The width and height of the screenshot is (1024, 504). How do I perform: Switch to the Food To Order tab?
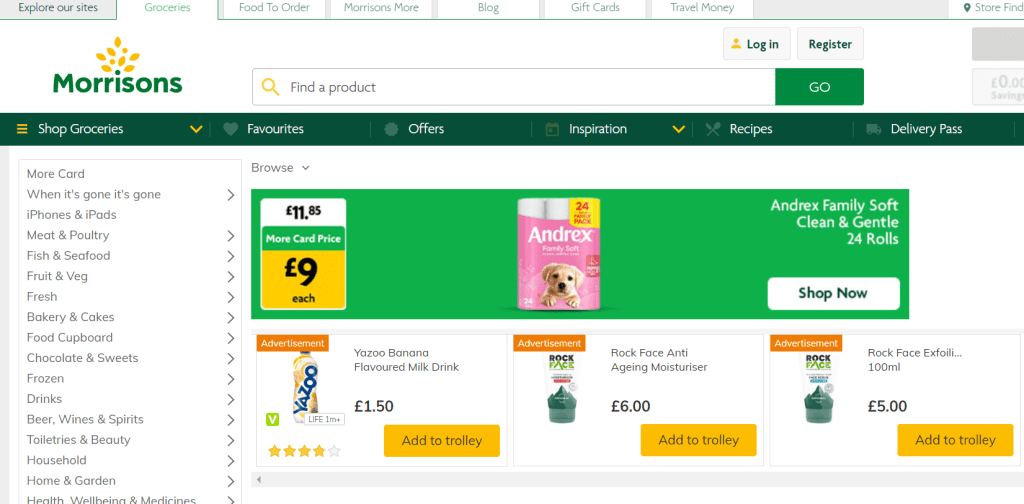tap(274, 8)
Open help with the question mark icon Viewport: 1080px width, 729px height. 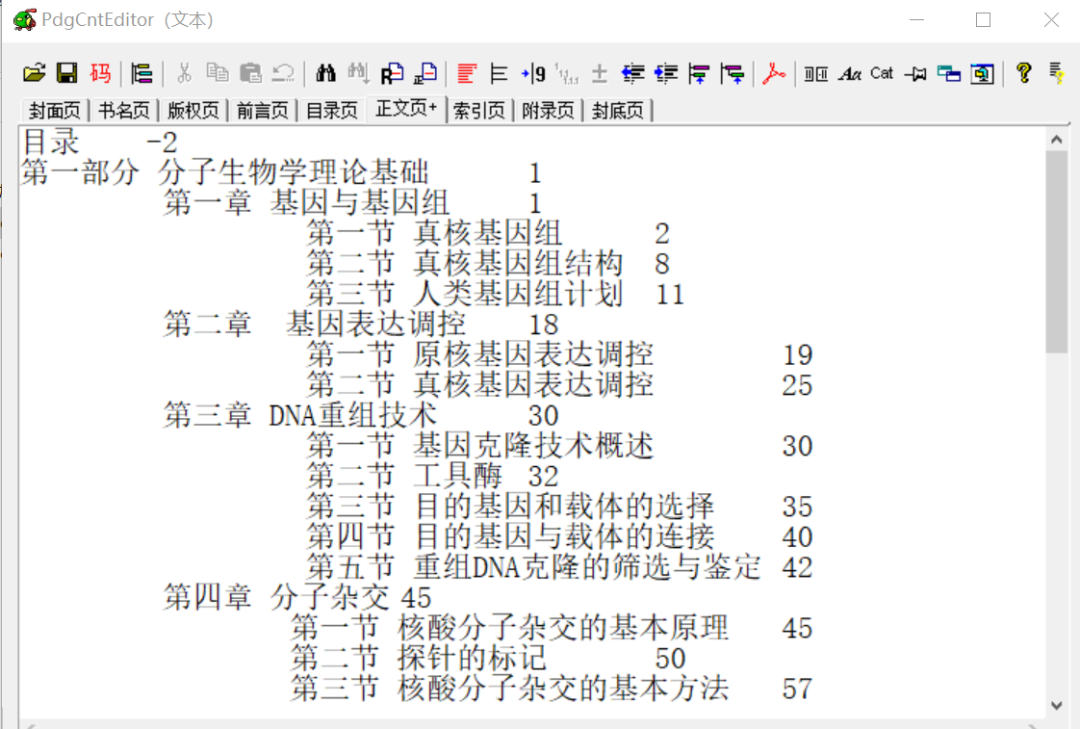point(1022,72)
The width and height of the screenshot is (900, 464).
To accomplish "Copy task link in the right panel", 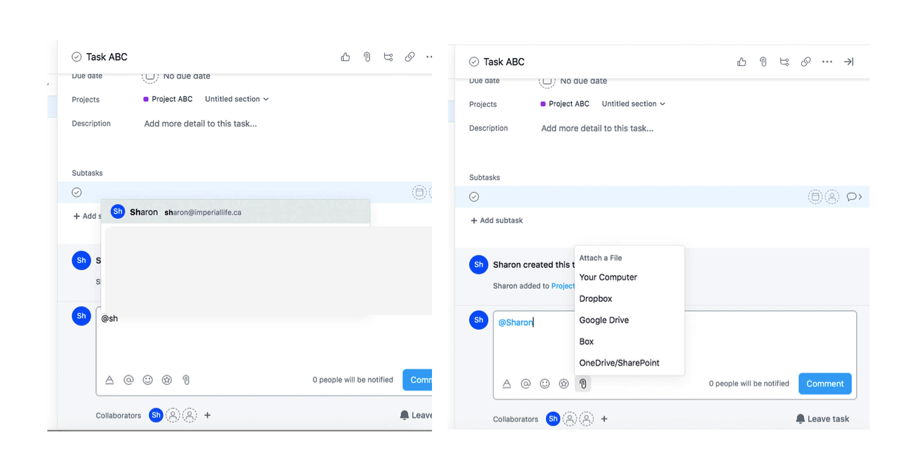I will pos(805,62).
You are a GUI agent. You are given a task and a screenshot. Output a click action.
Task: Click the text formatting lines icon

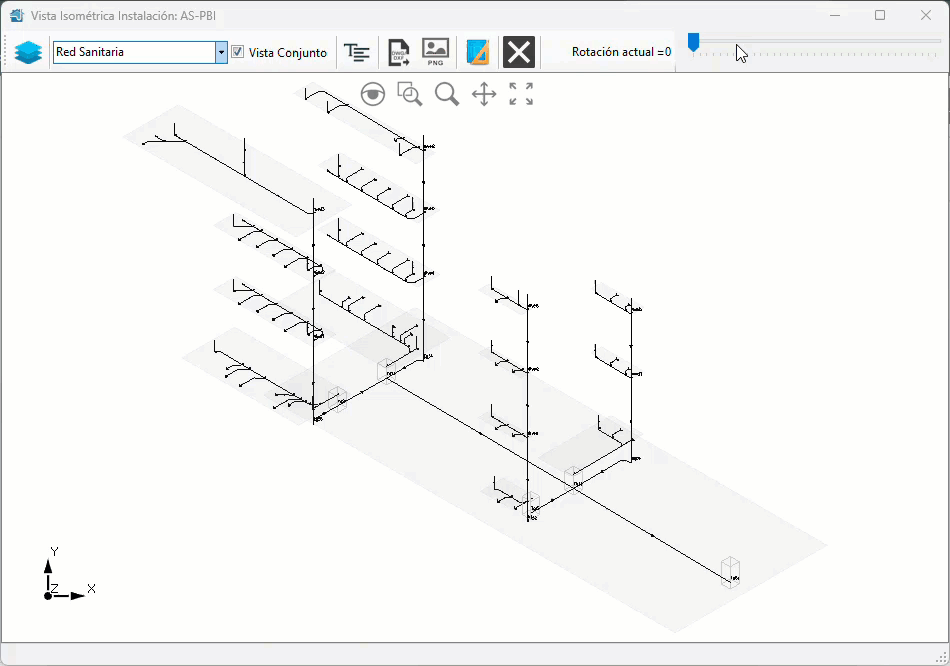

--- --- ---

• _Exercise goal_: Write out exactly, with no pictures, each line from the one containing "You are a GUI" through the last line of the listing above, both included.

• _Expected output_:
You are a GUI agent. You are given a task and a screenshot. Output a click action.
Task: Click the text formatting lines icon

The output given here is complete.